1. A sand bag filler device attachment for commercially available vacuum trucks with conveyor-ramps comprised of an elbow pipe connected to suction housing of the truck that vacuums source material, this instance sand, through a vacuum arm. The elbow pipe is fastened at it's base by a feed shaft that receives a pre-determined amount of sand.

2. The sand bag filler device attachment of claim 2 has hydraulic intake an outtake tubes that are attached to the side of the elbow pipe by bolts and clamps that have hydraulic fluid inside(not shown).

3. The sand bag filler device attachment of claim 3 has the hydraulic intake and outtake tubes of claim 2 fastened to intake and outtake regulators that control the amount of hydraulic pressure fluid and joined to the intake and outtake tubes of claim 2 by connectors.

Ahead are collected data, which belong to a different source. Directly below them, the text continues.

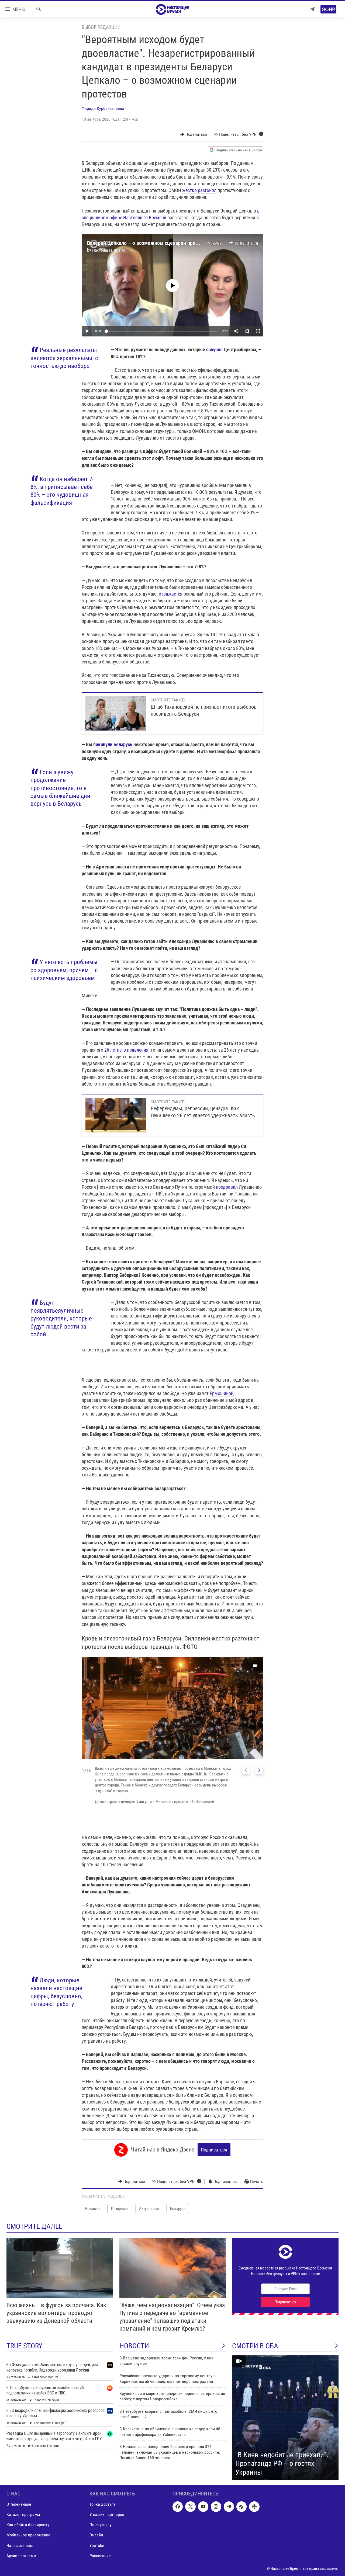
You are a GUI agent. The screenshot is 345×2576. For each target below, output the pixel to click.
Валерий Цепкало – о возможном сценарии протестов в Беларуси (162, 243)
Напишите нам (19, 2545)
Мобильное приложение (28, 2535)
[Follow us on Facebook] (177, 2506)
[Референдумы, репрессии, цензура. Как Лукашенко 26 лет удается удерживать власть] (115, 1115)
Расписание (100, 2555)
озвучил (214, 349)
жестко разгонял (199, 190)
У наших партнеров (106, 2514)
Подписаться (214, 2150)
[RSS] (241, 2506)
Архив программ (21, 2555)
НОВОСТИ (134, 2346)
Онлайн (96, 2535)
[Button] (193, 134)
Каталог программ (23, 2514)
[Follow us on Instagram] (216, 2506)
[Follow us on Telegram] (229, 2506)
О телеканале (18, 2504)
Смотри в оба (255, 2346)
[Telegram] (312, 9)
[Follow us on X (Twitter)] (190, 2506)
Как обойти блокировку (27, 2525)
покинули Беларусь (112, 744)
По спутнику (100, 2525)
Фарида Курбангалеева (103, 108)
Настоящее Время (108, 250)
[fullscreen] (258, 331)
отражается (170, 594)
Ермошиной (221, 1393)
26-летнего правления (126, 1050)
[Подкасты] (254, 2506)
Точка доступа (102, 2504)
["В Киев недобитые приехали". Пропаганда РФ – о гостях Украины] (285, 2417)
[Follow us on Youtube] (203, 2506)
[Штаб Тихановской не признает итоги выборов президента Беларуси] (115, 713)
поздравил (227, 1187)
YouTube (96, 2545)
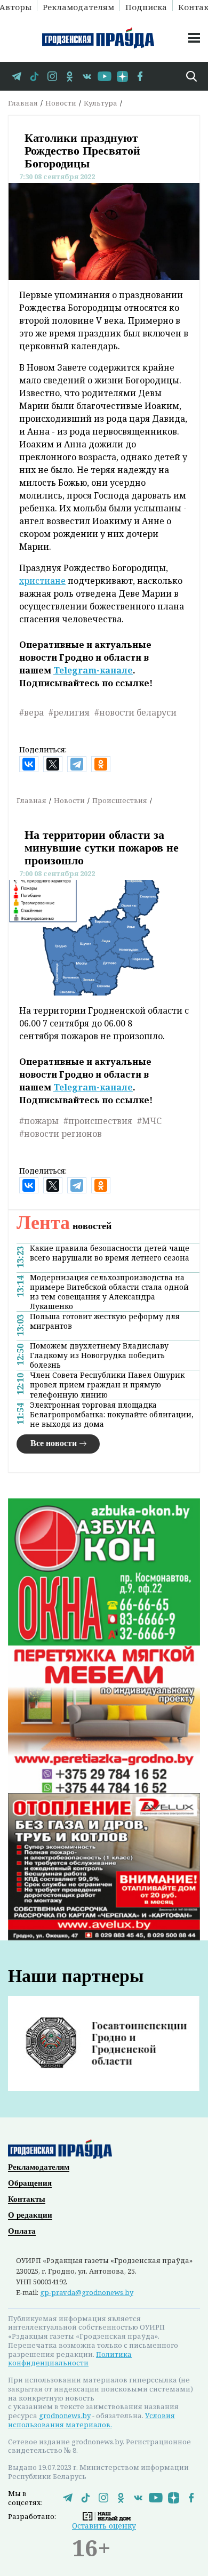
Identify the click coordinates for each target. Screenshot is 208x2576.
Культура (100, 103)
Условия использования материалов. (91, 2420)
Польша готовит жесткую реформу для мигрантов (105, 1321)
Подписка (146, 6)
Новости (60, 103)
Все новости (53, 1443)
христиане (42, 581)
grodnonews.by (65, 2415)
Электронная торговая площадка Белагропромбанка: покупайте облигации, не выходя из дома (112, 1414)
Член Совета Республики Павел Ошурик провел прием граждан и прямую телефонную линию (107, 1384)
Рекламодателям (78, 6)
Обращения (30, 2183)
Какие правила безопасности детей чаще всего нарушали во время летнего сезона (109, 1253)
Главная (23, 103)
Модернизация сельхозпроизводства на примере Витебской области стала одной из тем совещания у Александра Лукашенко (109, 1292)
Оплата (22, 2231)
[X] (52, 764)
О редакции (30, 2215)
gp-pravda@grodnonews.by (86, 2292)
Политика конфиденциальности (70, 2358)
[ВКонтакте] (28, 764)
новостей (64, 1226)
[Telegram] (76, 764)
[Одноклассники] (100, 764)
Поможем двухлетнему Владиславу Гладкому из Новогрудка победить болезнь (99, 1355)
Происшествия (119, 800)
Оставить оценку (104, 2526)
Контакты (26, 2199)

4. The sand bag filler device attachment of claim 4 has the intake and outtake regulators of claim 3 fastened to wheel intake and outtake tubes by connectors that receive the hydraulic pressure fluid that has been regulated.

5. The sand bag filler device attachment of claim 5 has wheel intake and outtake tubes of claim 4 are connected to the drive wheel by connectors and receive the controlled hydraulic fluid that spins the drive wheel in a clockwise or counterclockwise rotation around the drive wheel axle.

6. The sand bag filler device attachment of claim 6 has the drive wheel of claim 5 atop the track wheel (track wheel and drive wheel are gear wheels)and when the drive wheel spins it's rotation causes the track wheel sp ig along the track axle to spin, counter-clockwise when regulated intake fluid is sent to the wheel intake tube and clockwise when regulated outtake fluid is received from the wheel outtake tube.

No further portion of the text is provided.